Tuesday, January 24, 2012

Installing Ubuntu and Subversion

Ahh, Ubuntu.  The operating system of champions!  Or the red-headed stepchild of operating systems, depending on who you talk to.  There is a network guy where I intern who foams at the mouth whenever I praise the virtues of switching over to Ubuntu.  In any case, I love it and have been using it for years...probably since Cloverfield came out if I had to put a date on it.  So when the assignment came down from headquarters to install both Ubuntu and Subversion on my machine, I already had Ubuntu set up and ready to go.  And as for installing Subversion, it was already installed for a project from last semester.

Because these tasks were already accomplished, I decided to blog about the dilemma that I faced when I purchased a new laptop last Spring.   My new laptop came with Windows 7 installed on it, which presented me with a decision to make:

1) Change my allegiance
2) Dual-boot
3) Blow away the machine and run Ubuntu
4) Or run either one on a virtual machine

The first option was not even worth considering, so that left only three real choices.  The only problem that I have with partitioning my hard drive and dual-booting is that it would limit me to only running one at a time.  So nix on that one.  And because I'm forced to use Windows at work, it did not make sense to only run Ubuntu.  I sometimes do homework there (only during lunch!) at my workstation, and from a file-transfer point of view keeping Windows in some capacity seemed to make sense.  Plus I sometimes write batch files at home to automate some of the things I need to do at work.  So my eventual decision was to install VirtualBox and run Ubuntu as a virtual machine.

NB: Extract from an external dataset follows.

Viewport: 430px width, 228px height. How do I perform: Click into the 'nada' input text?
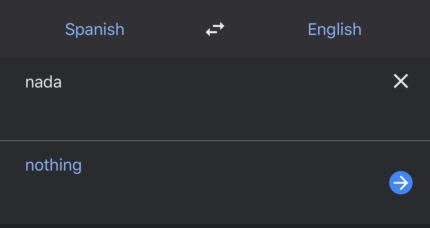(44, 82)
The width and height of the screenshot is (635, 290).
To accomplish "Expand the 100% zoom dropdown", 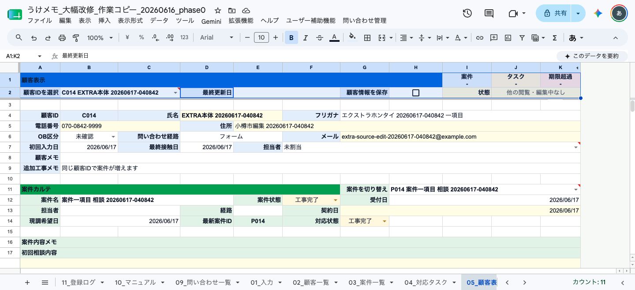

This process was as easy as these things get.  I burned a copy of the latest version of Ubuntu to a dvd (11.04 at the time) and then installed using VirtualBox.  It was a very intuative, step-by-step experience.
So that left Subversion to deal with.  I already had this installed on Ubuntu from last semester, and all that was needed was to create a new repository for our project (imaginatively named classProject2).  I then pointed my svn client to the new URL supplied by the department's system admin.  Done!